## [Exercise directions]
Output the line that contains "Where should I click to: Click" and every line after it to the end of the entries, with nothing added or left out.

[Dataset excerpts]
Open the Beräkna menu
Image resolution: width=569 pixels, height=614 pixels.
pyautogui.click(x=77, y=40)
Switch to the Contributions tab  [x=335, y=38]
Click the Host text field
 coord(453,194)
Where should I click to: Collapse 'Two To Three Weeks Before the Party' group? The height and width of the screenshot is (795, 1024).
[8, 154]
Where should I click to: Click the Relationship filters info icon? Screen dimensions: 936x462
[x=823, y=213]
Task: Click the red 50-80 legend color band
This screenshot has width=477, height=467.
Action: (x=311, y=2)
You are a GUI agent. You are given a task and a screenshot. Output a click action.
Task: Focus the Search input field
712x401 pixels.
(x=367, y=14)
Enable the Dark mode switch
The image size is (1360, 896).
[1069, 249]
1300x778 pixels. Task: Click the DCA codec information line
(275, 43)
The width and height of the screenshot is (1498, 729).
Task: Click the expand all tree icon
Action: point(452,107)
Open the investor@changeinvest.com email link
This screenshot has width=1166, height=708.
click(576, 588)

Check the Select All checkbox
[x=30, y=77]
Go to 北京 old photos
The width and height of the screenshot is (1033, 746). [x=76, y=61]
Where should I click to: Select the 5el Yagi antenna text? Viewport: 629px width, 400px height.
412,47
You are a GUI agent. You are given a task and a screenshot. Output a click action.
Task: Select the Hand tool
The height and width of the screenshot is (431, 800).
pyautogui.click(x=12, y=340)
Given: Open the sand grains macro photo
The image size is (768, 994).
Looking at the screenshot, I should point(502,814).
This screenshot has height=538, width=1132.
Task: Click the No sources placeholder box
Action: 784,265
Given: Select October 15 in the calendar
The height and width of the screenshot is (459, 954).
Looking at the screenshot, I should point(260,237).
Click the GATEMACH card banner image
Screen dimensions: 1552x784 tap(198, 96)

## [Answer for this exercise]
Where should I click to: Click the Relationship filters info icon? Screen dimensions: 936x462
[x=823, y=213]
Task: Click the red 50-80 legend color band
This screenshot has width=477, height=467.
Action: (x=311, y=2)
You are a GUI agent. You are given a task and a screenshot. Output a click action.
Task: Focus the Search input field
712x401 pixels.
(x=367, y=14)
Enable the Dark mode switch
The image size is (1360, 896).
[1069, 249]
1300x778 pixels. Task: Click the DCA codec information line
(275, 43)
The width and height of the screenshot is (1498, 729).
Task: Click the expand all tree icon
Action: point(452,107)
Open the investor@changeinvest.com email link
This screenshot has width=1166, height=708.
click(576, 588)

Check the Select All checkbox
[x=30, y=77]
Go to 北京 old photos
The width and height of the screenshot is (1033, 746). [x=76, y=61]
Where should I click to: Select the 5el Yagi antenna text? Viewport: 629px width, 400px height.
412,47
You are a GUI agent. You are given a task and a screenshot. Output a click action.
Task: Select the Hand tool
The height and width of the screenshot is (431, 800).
pyautogui.click(x=12, y=340)
Given: Open the sand grains macro photo
The image size is (768, 994).
Looking at the screenshot, I should point(502,814).
This screenshot has height=538, width=1132.
Task: Click the No sources placeholder box
Action: 784,265
Given: Select October 15 in the calendar
The height and width of the screenshot is (459, 954).
Looking at the screenshot, I should point(260,237).
Click the GATEMACH card banner image
Screen dimensions: 1552x784 tap(198, 96)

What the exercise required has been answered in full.